PAGE EXCERPT:
********************

A. Thiessen's Claims
Thiessen first asserts that there was substantial evidence that he did not intend to kill, injure, or shoot anyone when his codefendant Ramirez committed a drive-by shooting that injured two people. Thiessen asserts that at most the evidence showed he intended to aid and abet the drive-by shooting crime, which requires only general intent, rather than the crime of attempted murder, which requires specific intent. Thiessen's claim that evidence showed that Ramirez was the shooter underpins much of his argument that the trial court wrongly denied his petition for relief.
However, the jury deadlocked on firearm enhancements against Ramirez but found true that Thiessen used a firearm in connection with the jury's guilty verdict on the attempted murder counts against Thiessen. In addition, Thiessen improperly bases his conclusion that Ramirez was the shooter in part on facts recited in this court's opinion on direct appeal. The factual summary in an appellate opinion is not evidence that may be considered in ruling on a petitioner's eligibility for resentencing at the prima facie stage. (People v. Flores (2022) 76 Cal.App.5th 974, 988.) Our independent review of the record of conviction includes the jury instructions and jury verdicts, but not the summary of facts in our prior opinion. (People v. Williams (2022) 86 Cal.App.5th 1244, 1247, fn. 3.) In any event, we decline Thiessen's invitation to reweigh the evidence the jury already considered when it found him guilty of attempted murder, as well as drive-by shooting. (Lewis, supra, 11 Cal.5th at p. 972 [although a court should consider the record of conviction in determining whether the defendant has made a prima facie showing for relief, it should not engage in" 'factfinding involving the weighing of evidence' "].)
Further, we note that Thiessen generally relies on the statement in Lewis that at the prima facie stage the trial court takes the allegations of the petition as true, unless" 'the record [of conviction], including the court's own documents, "contain[s] facts refuting the allegations made in the petition," then "the court is justified in making a credibility determination adverse to the petitioner." '" (Lewis, supra, 11 Cal.5th at p. 971.) Thiessen contends there are no facts in the record that refute his allegation that he was eligible under section 1172.6. We disagree. Thiessen alleged in his petition that the prosecution proceeded against him under a theory of "attempted murder under the natural and probable consequences doctrine." In Harden, the court quoted the statement in Lewis on which Thiessen relies and offered an example of the court's record containing a fact that refutes the allegations in the petition: "[I]f the record shows that the jury was not instructed on either natural and probable consequences or felony-murder doctrines, then the petitioner is ineligible for relief as a matter of law." (People v. Harden, supra, 81 Cal.App.5th at p. 52, citing People v. Daniel, supra, 57 Cal.App.5th at p. 677.)
Next, Thiessen argues that the jury instructions given on aider and abettor liability, CALCRIM Nos. 400 and 401, were ambiguous and overbroad, allowing the jury to convict him of attempted murder committed by another even though he did not share the perpetrator's specific intent required for attempted murder. Thiessen focuses on the bracketed portion of CALCRIM No. 400 that "[u]nder some circumstances, if evidence establishes aiding and abetting of one crime, a person may also be found guilty of other crimes that occurred during the commission of the first crime." The Bench Notes to CALCRIM No. 400 state that this bracketed paragraph should be used if the prosecution is relying on the natural and probable consequences doctrine. (Judicial Council of Cal., Crim. Jury Instns. (2023) Bench Notes to CALCRIM No. 400.) Here the prosecution did not rely on that doctrine. Nonetheless, the bracketed portion was given to the jury. Thiessen contends that based on this portion of the instruction, jurors were given discretion to find him guilty of attempted murder committed by someone else, despite his lack of intent to kill.

********************

SUPPLIED INFORMATION:
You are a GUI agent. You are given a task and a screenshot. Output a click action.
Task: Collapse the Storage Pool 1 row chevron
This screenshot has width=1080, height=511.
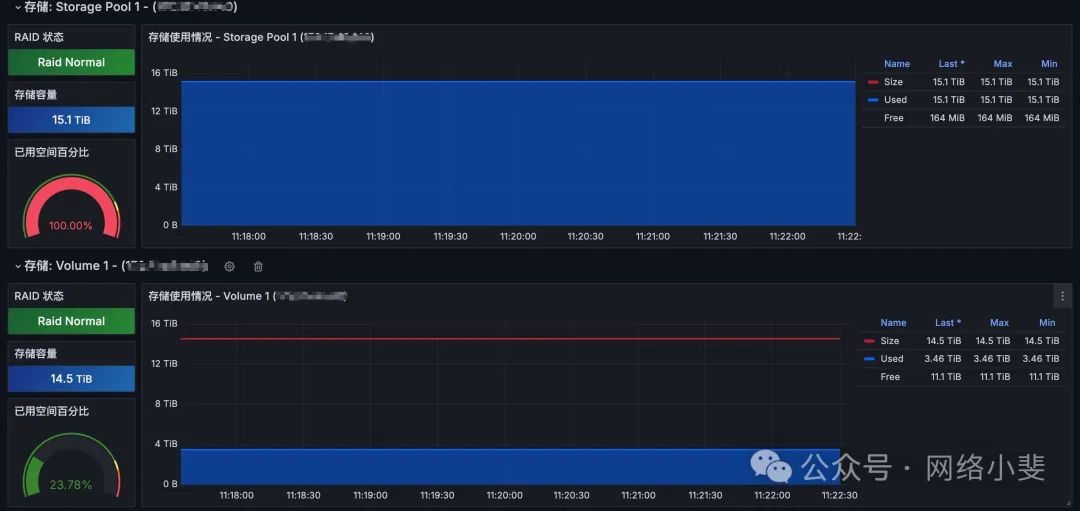tap(17, 7)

********************

EXERCISE OBJECTIVE:
Continue the appellate opinion excerpt on Thiessen's claims, starting after its final sentence.

RESULT OF THIS TASK:
As given, CALCRIM No. 400 instructed the jury: "A person may be guilty of a crime in two ways. One, he or she may have directly committed the crime. I will call that person the perpetrator. Two, he or she may have aided and abetted a perpetrator, who directly committed the crime. A person is equally guilty of the crime whether he or she committed it personally or aided and abetted the perpetrator who committed it. [¶] Under some specific circumstances, if the evidence establishes aiding and abetting of one crime, a person may also be found guilty of other crimes that occurred during the commission of the first crime." CALCRIM No. 401 provides in relevant part: "To prove a defendant is guilty of a crime based on aiding and abetting that crime, the People must prove that: [¶] 1. The perpetrator committed the crime; [¶] 2. The defendant knew that the perpetrator intended to commit the crime; [¶] 3. Before or during the commission of the crime, the defendant intended to aid and abet the perpetrator in committing the crime; AND [¶] 4. The defendant's words or conduct did in fact aid and abet the perpetrator's commission of the crime."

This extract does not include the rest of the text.